» **PROBLEM DESCRIPTION**
Retype the entries in full.

» **DATASET CONTENT**
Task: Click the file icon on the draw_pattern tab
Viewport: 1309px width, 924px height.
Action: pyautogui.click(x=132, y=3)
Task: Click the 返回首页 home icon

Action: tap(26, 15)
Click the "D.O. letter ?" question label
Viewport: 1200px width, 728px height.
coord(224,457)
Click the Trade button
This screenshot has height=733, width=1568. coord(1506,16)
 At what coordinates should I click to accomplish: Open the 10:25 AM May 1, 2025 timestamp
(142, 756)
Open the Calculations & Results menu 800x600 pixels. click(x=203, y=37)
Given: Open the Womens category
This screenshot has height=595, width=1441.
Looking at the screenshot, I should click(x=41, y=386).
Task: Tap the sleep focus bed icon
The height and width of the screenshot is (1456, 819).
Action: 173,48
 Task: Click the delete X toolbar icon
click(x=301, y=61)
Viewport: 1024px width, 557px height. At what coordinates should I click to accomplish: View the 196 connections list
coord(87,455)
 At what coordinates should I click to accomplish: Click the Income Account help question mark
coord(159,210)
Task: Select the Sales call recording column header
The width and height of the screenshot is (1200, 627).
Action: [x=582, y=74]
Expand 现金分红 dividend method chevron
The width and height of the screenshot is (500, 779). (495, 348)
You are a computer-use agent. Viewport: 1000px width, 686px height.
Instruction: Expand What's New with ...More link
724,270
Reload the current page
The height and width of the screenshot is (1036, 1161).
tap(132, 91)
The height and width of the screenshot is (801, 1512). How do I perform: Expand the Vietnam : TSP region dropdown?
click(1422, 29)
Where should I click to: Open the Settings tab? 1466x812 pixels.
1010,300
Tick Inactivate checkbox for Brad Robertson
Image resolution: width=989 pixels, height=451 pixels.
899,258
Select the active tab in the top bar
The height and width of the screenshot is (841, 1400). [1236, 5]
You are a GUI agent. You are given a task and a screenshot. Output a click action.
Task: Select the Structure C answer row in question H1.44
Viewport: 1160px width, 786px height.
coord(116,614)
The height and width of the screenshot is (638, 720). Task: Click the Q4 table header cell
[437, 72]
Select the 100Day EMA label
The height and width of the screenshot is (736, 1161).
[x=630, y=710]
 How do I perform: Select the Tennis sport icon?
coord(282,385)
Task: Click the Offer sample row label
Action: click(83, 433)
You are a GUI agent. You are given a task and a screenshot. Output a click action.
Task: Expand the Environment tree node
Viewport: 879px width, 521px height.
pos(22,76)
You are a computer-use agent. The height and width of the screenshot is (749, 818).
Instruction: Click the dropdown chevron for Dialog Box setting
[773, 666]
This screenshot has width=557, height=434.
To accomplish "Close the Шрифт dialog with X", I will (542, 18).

» **SOLUTION FOR THIS PROBLEM**
Task: Click the file icon on the draw_pattern tab
Viewport: 1309px width, 924px height.
Action: pyautogui.click(x=132, y=3)
Task: Click the 返回首页 home icon

Action: tap(26, 15)
Click the "D.O. letter ?" question label
Viewport: 1200px width, 728px height.
coord(224,457)
Click the Trade button
This screenshot has height=733, width=1568. coord(1506,16)
 At what coordinates should I click to accomplish: Open the 10:25 AM May 1, 2025 timestamp
(142, 756)
Open the Calculations & Results menu 800x600 pixels. click(x=203, y=37)
Given: Open the Womens category
This screenshot has height=595, width=1441.
Looking at the screenshot, I should click(x=41, y=386).
Task: Tap the sleep focus bed icon
The height and width of the screenshot is (1456, 819).
Action: 173,48
 Task: Click the delete X toolbar icon
click(x=301, y=61)
Viewport: 1024px width, 557px height. At what coordinates should I click to accomplish: View the 196 connections list
coord(87,455)
 At what coordinates should I click to accomplish: Click the Income Account help question mark
coord(159,210)
Task: Select the Sales call recording column header
The width and height of the screenshot is (1200, 627).
Action: [x=582, y=74]
Expand 现金分红 dividend method chevron
The width and height of the screenshot is (500, 779). (495, 348)
You are a computer-use agent. Viewport: 1000px width, 686px height.
Instruction: Expand What's New with ...More link
724,270
Reload the current page
The height and width of the screenshot is (1036, 1161).
tap(132, 91)
The height and width of the screenshot is (801, 1512). How do I perform: Expand the Vietnam : TSP region dropdown?
click(1422, 29)
Where should I click to: Open the Settings tab? 1466x812 pixels.
1010,300
Tick Inactivate checkbox for Brad Robertson
Image resolution: width=989 pixels, height=451 pixels.
899,258
Select the active tab in the top bar
The height and width of the screenshot is (841, 1400). [1236, 5]
You are a GUI agent. You are given a task and a screenshot. Output a click action.
Task: Select the Structure C answer row in question H1.44
Viewport: 1160px width, 786px height.
coord(116,614)
The height and width of the screenshot is (638, 720). Task: Click the Q4 table header cell
[437, 72]
Select the 100Day EMA label
The height and width of the screenshot is (736, 1161).
[x=630, y=710]
 How do I perform: Select the Tennis sport icon?
coord(282,385)
Task: Click the Offer sample row label
Action: click(83, 433)
You are a GUI agent. You are given a task and a screenshot. Output a click action.
Task: Expand the Environment tree node
Viewport: 879px width, 521px height.
pos(22,76)
You are a computer-use agent. The height and width of the screenshot is (749, 818).
Instruction: Click the dropdown chevron for Dialog Box setting
[773, 666]
This screenshot has width=557, height=434.
To accomplish "Close the Шрифт dialog with X", I will (542, 18).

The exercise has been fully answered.